Herein, two zebrafish MARCKS genes, marcksa and marcksb, are identified and evaluated for their role in embryonic development. The marcksa and marcksb genes appear to be paralogs derived from a progenitor MARCKS gene. Expression of marcksa and marcksb transcripts are detected throughout embryonic development and morpholino-based targeting of either gene resulted in developmental defects reminiscent of those observed in MARCKS deficient mouse and Xenopus models. These results demonstrate that zebrafish is a viable model for the study of MARCKS in developmental biology and potentially other biological processes.

Materials and Methods

Rapid amplification of cDNA ends (RACE)

Invitrogen’s Gene Racer Kit (Invitrogen, Carlsbad, CA) was utilized following manufacturer’s recommendations for RACE. 5’ RACE was performed with cDNA generated from 5 µg of total RNA from the spleen, kidney and intestines of adult zebrafish per reaction. The primers utilized for RACE are as follows: Marcksa 5’ CTC CAA TAT TTC ACA CCC GGC ACC; Marcksa nested 5’ CGC TCC ACT GTA CAA CAG GGA AC; Marcksb 5’ TCC ATG TTT GTG CTC CTC GGA CTT; Marcksb nested 5’ AAA ACG GGC CTT TCA CCT CCT CC.

Bioinformatics

Peptide sequences were aligned by Clustal W (Larkin et al., 2007). For phylogenetic analysis, MARCKS and MARCKS-like protein sequences were aligned by Clustal W and neighbor joining trees were constructed from pairwise Poisson correlation distances with 2000 bootstrap replications with MEGA 4 software (Kumar et al., 2008). Accession numbers for both the protein alignment and phylogenetic tree are as follows: zebrafish Marcksa, GU563328; zebrafish Marcksb, GU563329; human MARCKS, NP_002347; mouse MARCKS, NP_032564; Xenopus laevis MARCKS, NP_001080075; chicken MARCKS, NP990811; salmon MARCKS, ACN11034; human MARCKS-like, NP_075385; mouse MARCKS-like, NP_034937; zebrafish Marcks-like, NP_998298; chicken MARCKS-like, NP_001074187.
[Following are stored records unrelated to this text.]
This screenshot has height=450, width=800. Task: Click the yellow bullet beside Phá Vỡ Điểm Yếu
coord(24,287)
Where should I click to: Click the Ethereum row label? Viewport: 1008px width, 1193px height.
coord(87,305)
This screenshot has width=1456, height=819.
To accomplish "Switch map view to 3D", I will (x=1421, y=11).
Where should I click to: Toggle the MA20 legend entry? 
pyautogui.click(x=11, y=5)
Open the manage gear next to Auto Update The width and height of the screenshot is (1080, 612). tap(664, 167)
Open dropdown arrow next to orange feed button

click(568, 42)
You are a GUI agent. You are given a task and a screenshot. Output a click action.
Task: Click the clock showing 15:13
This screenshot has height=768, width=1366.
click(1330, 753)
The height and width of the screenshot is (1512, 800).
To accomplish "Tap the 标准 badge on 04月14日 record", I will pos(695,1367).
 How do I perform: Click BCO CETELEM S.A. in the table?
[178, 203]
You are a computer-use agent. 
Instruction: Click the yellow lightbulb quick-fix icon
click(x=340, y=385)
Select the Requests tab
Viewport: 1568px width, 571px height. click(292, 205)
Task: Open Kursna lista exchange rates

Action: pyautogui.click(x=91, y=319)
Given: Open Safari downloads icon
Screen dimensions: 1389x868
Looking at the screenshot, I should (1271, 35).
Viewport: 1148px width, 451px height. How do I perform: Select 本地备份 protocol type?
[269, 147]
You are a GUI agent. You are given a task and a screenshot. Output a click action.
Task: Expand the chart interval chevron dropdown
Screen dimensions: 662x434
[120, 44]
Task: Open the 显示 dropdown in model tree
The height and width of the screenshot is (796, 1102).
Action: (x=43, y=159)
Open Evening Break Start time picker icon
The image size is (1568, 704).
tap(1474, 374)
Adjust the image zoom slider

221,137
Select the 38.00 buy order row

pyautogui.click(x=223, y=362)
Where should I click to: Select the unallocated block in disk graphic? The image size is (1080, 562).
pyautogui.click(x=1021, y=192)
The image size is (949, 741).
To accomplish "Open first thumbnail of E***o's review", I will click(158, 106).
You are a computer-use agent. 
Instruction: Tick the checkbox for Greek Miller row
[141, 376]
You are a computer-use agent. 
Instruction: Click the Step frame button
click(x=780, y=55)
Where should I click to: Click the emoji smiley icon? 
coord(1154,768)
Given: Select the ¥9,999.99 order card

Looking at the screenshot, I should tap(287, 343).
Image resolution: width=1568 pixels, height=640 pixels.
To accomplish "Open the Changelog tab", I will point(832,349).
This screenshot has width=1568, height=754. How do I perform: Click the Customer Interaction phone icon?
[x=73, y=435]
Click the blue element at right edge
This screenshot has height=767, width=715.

For synteny analysis, genes flanking marcksa and marcksb were identified using the Entrez Gene database on the National Center for Biotechnology Information (NCBI) website. Homologous genes in human and mice were determined using the Homologene database on the NCBI website. The chromosomal location of the homologous genes in humans and mice were then determined by the Entrez Gene database.

Zebrafish maintenance and husbandry

Experiments involving live zebrafish were approved by the North Carolina State University Institutional Animal Care and Use Committee (IACUC). Wild type, EKK adult zebrafish (EKKwill Waterlife Resources, Ruskin, FL) were maintained in a recirculating aquarium facility (Aquatic Habitats, Apopka, FL) at 28° and were fed a commercial grade zebrafish diet. Zebrafish were mated and embryos were collected in egg water (0.005% Methylene blue and 60 µg/mL aquarium salt mixture).

mRNA isolation and RT-PCR

Twenty EKK embryos were collected at the indicated time and euthanized with 0.17% Tricaine methanesulfonate (Finquel MS-222, Argent Chemical Laboratories, Redmond, WA) and transferred to 1 mL RNA Later (Qiagen, Valencia, CA) and stored at −80°C. Samples were thawed and transferred into RLT buffer (Qiagen) with β-mercaptoethanol added and homogenized with a pellet pestle (Kimble Kontes, Vineland, NJ) and passed through QIAshredder™ columns (Qiagen). Qiagen’s RNeasy Protect mini kit was used to isolate mRNA following manufacturer’s suggestions with an on column DNase digestion step (RNase-free DNase Set, Qiagen). Complementary DNA (cDNA) synthesis was performed as previously described (Neuder et al., 2009).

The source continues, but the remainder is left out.